▶ _Work instruction_
Could every line below be transcribed exactly, with the pictures dropped?

▶ _Data shown_
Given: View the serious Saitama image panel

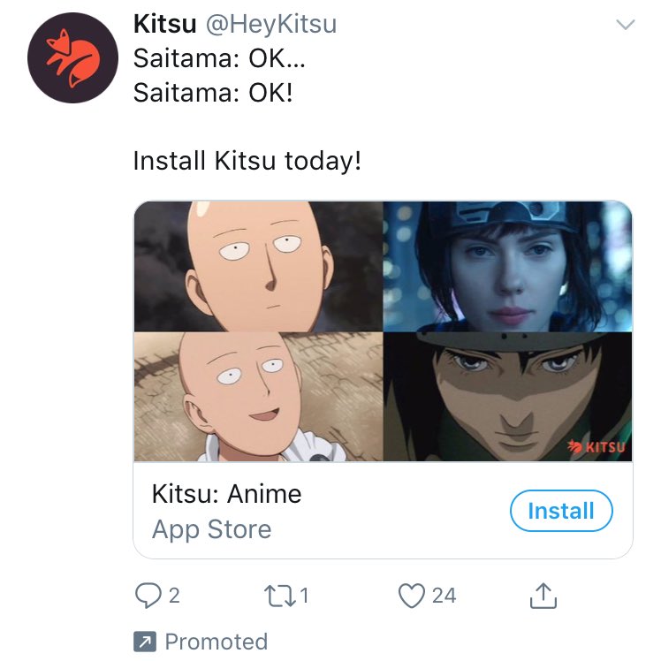Looking at the screenshot, I should (x=258, y=266).

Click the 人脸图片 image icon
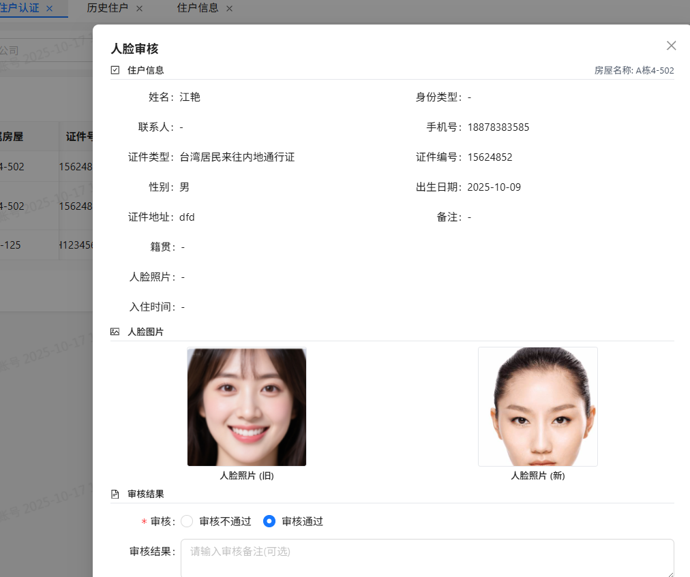114,332
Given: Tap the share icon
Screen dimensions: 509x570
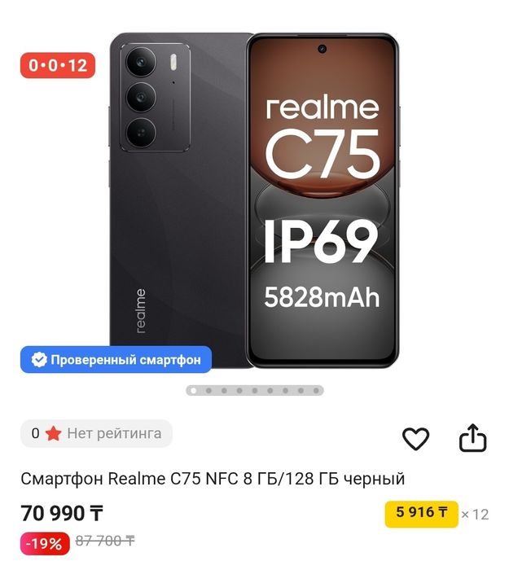Looking at the screenshot, I should [x=472, y=438].
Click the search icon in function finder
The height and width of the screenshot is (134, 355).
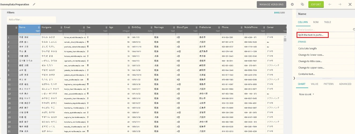coord(354,29)
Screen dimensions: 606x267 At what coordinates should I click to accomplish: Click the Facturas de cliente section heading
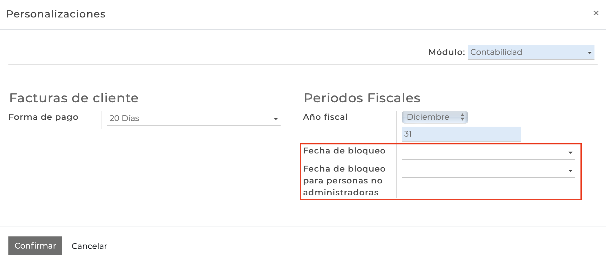coord(74,98)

▶ _Output of the exercise_
Given: View the serious Saitama image panel

Looking at the screenshot, I should (x=258, y=266).

Click the 人脸图片 image icon
114,332
Given: Tap the share icon
Screen dimensions: 509x570
Looking at the screenshot, I should [x=472, y=438].
Click the search icon in function finder
The height and width of the screenshot is (134, 355).
coord(354,29)
Screen dimensions: 606x267 At what coordinates should I click to accomplish: Click the Facturas de cliente section heading
coord(74,98)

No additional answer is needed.